Instructions to follow:
Rewrite the records below as a numbered list, skipping any blank lines and leaving out the pictures.

Working data:

** Start **

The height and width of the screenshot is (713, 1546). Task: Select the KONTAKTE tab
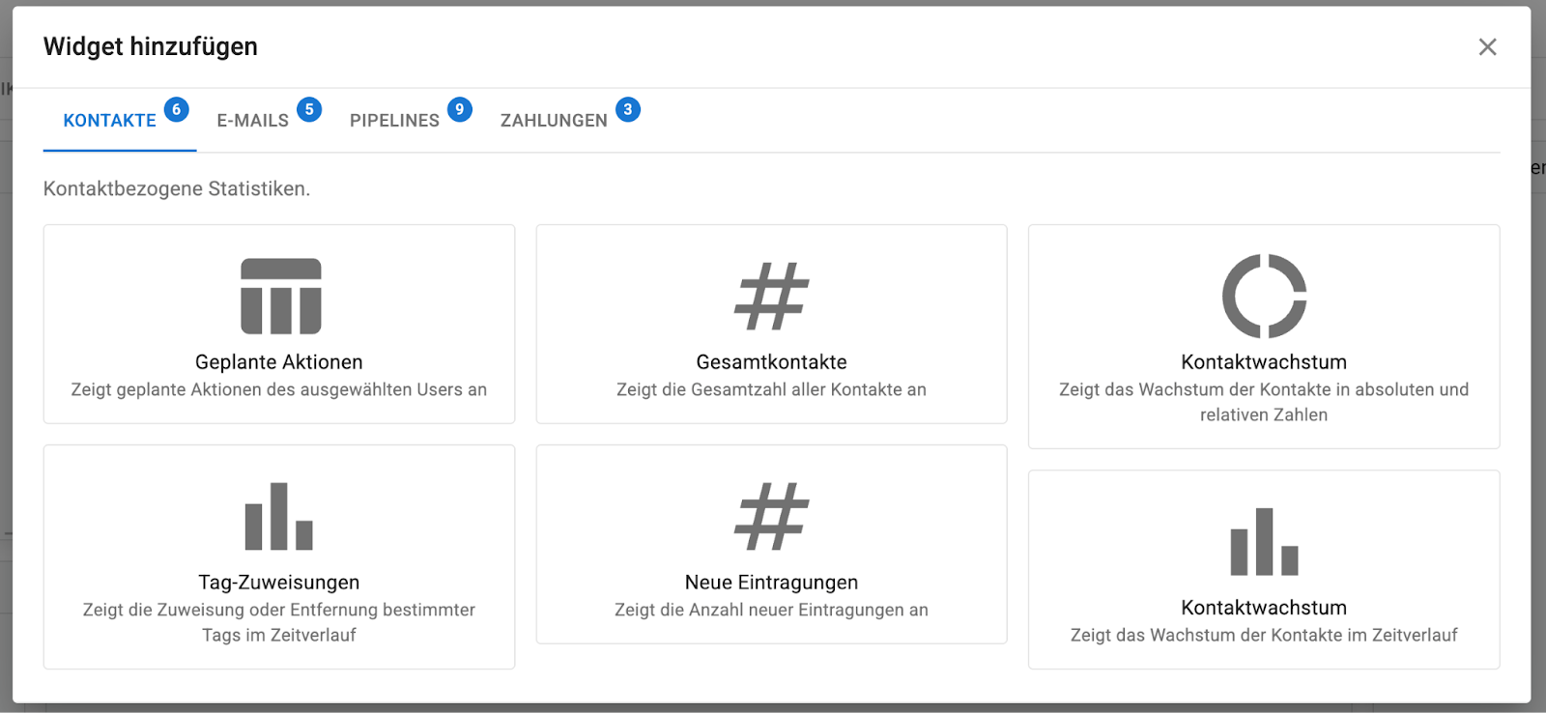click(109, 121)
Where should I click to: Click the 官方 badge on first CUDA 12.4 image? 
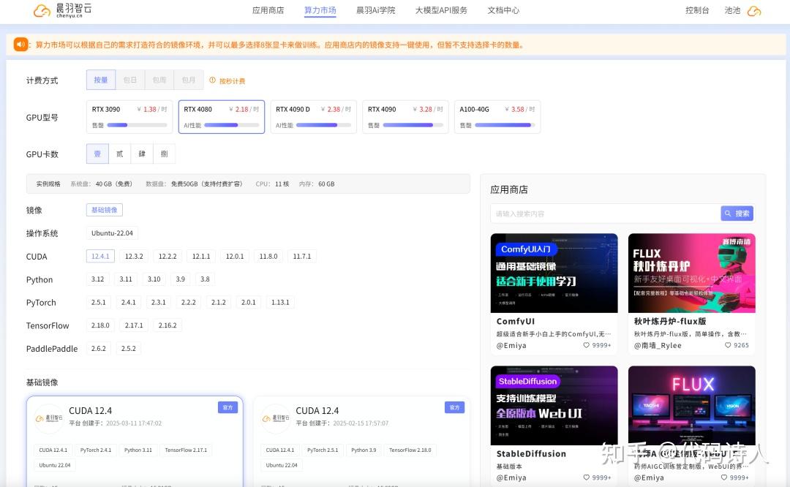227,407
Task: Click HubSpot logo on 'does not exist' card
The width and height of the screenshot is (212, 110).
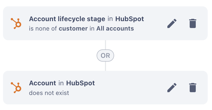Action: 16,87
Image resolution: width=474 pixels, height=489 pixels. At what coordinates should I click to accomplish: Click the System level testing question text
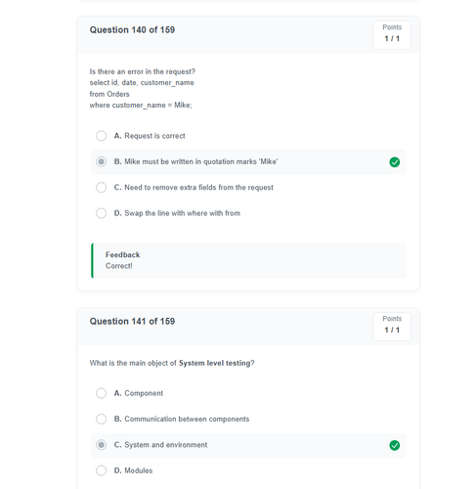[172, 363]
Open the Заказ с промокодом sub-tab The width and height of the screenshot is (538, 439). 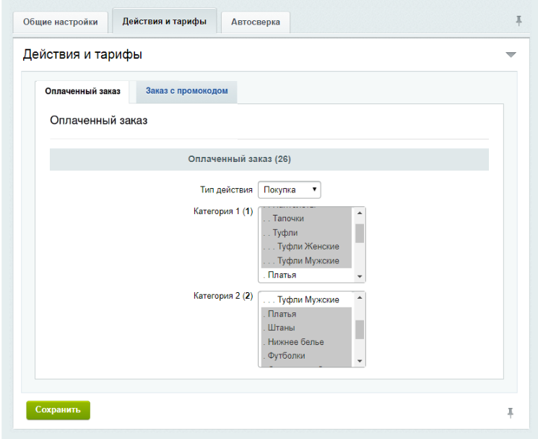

** End **

Task answer:
1. The height and width of the screenshot is (713, 1546). Task: Select the KONTAKTE tab
2. click(109, 121)
3. Where should I click to: Click the 官方 badge on first CUDA 12.4 image? 
4. 227,407
5. Task: Click HubSpot logo on 'does not exist' card
6. The width and height of the screenshot is (212, 110).
7. Action: 16,87
8. Image resolution: width=474 pixels, height=489 pixels. At what coordinates should I click to accomplish: Click the System level testing question text
9. [172, 363]
10. Open the Заказ с промокодом sub-tab The width and height of the screenshot is (538, 439). 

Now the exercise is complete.